## Exercise aim
Copy out the records that follow, leaving every character as it is.

Stored records
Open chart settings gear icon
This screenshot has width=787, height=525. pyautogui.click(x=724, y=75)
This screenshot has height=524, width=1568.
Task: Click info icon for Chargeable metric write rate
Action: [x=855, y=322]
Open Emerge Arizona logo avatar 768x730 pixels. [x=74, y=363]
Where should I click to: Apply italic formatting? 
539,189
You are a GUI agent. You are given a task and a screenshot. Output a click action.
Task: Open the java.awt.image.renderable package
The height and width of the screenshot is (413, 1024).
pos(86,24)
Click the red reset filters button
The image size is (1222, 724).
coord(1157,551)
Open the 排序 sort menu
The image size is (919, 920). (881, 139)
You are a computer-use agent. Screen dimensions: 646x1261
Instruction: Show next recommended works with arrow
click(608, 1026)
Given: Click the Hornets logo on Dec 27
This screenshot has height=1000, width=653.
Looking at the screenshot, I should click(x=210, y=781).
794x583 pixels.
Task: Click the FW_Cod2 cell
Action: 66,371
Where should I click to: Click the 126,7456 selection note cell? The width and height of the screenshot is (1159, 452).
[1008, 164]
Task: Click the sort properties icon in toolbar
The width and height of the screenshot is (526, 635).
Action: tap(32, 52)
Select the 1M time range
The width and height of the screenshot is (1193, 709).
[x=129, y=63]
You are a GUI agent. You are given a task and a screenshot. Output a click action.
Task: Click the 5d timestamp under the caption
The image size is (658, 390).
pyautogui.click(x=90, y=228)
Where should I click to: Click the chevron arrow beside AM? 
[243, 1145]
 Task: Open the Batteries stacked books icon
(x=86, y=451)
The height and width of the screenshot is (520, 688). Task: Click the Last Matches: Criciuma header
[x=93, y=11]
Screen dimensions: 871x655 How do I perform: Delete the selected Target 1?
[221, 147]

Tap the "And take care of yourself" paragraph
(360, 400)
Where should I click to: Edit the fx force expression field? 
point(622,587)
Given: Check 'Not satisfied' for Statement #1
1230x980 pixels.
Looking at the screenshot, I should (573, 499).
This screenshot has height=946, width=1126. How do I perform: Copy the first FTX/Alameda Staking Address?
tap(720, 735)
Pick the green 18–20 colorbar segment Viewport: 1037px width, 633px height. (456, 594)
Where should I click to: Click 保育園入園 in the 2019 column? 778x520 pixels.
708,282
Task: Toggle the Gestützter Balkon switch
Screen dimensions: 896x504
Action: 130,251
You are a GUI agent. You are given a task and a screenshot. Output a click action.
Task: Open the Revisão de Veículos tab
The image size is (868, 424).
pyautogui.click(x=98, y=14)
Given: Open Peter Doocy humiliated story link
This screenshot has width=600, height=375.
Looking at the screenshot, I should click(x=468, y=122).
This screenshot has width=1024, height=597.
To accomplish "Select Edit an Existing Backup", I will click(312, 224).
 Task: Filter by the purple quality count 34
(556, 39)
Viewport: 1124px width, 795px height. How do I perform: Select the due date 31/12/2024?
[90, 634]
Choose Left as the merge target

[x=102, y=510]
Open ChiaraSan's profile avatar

## Result for this task
Open chart settings gear icon
This screenshot has width=787, height=525. pyautogui.click(x=724, y=75)
This screenshot has height=524, width=1568.
Task: Click info icon for Chargeable metric write rate
Action: [x=855, y=322]
Open Emerge Arizona logo avatar 768x730 pixels. [x=74, y=363]
Where should I click to: Apply italic formatting? 
539,189
You are a GUI agent. You are given a task and a screenshot. Output a click action.
Task: Open the java.awt.image.renderable package
The height and width of the screenshot is (413, 1024).
pos(86,24)
Click the red reset filters button
The image size is (1222, 724).
coord(1157,551)
Open the 排序 sort menu
The image size is (919, 920). (881, 139)
You are a computer-use agent. Screen dimensions: 646x1261
Instruction: Show next recommended works with arrow
click(608, 1026)
Given: Click the Hornets logo on Dec 27
This screenshot has height=1000, width=653.
Looking at the screenshot, I should click(x=210, y=781).
794x583 pixels.
Task: Click the FW_Cod2 cell
Action: 66,371
Where should I click to: Click the 126,7456 selection note cell? The width and height of the screenshot is (1159, 452).
[1008, 164]
Task: Click the sort properties icon in toolbar
The width and height of the screenshot is (526, 635).
Action: tap(32, 52)
Select the 1M time range
The width and height of the screenshot is (1193, 709).
[x=129, y=63]
You are a GUI agent. You are given a task and a screenshot. Output a click action.
Task: Click the 5d timestamp under the caption
The image size is (658, 390).
pyautogui.click(x=90, y=228)
Where should I click to: Click the chevron arrow beside AM? 
[243, 1145]
 Task: Open the Batteries stacked books icon
(x=86, y=451)
The height and width of the screenshot is (520, 688). Task: Click the Last Matches: Criciuma header
[x=93, y=11]
Screen dimensions: 871x655 How do I perform: Delete the selected Target 1?
[221, 147]

Tap the "And take care of yourself" paragraph
(360, 400)
Where should I click to: Edit the fx force expression field? 
point(622,587)
Given: Check 'Not satisfied' for Statement #1
1230x980 pixels.
Looking at the screenshot, I should (573, 499).
This screenshot has height=946, width=1126. How do I perform: Copy the first FTX/Alameda Staking Address?
tap(720, 735)
Pick the green 18–20 colorbar segment Viewport: 1037px width, 633px height. (456, 594)
Where should I click to: Click 保育園入園 in the 2019 column? 778x520 pixels.
708,282
Task: Toggle the Gestützter Balkon switch
Screen dimensions: 896x504
Action: 130,251
You are a GUI agent. You are given a task and a screenshot. Output a click action.
Task: Open the Revisão de Veículos tab
The image size is (868, 424).
pyautogui.click(x=98, y=14)
Given: Open Peter Doocy humiliated story link
This screenshot has width=600, height=375.
Looking at the screenshot, I should click(x=468, y=122).
This screenshot has width=1024, height=597.
To accomplish "Select Edit an Existing Backup", I will click(312, 224).
 Task: Filter by the purple quality count 34
(556, 39)
Viewport: 1124px width, 795px height. How do I perform: Select the due date 31/12/2024?
[90, 634]
Choose Left as the merge target

[x=102, y=510]
Open ChiaraSan's profile avatar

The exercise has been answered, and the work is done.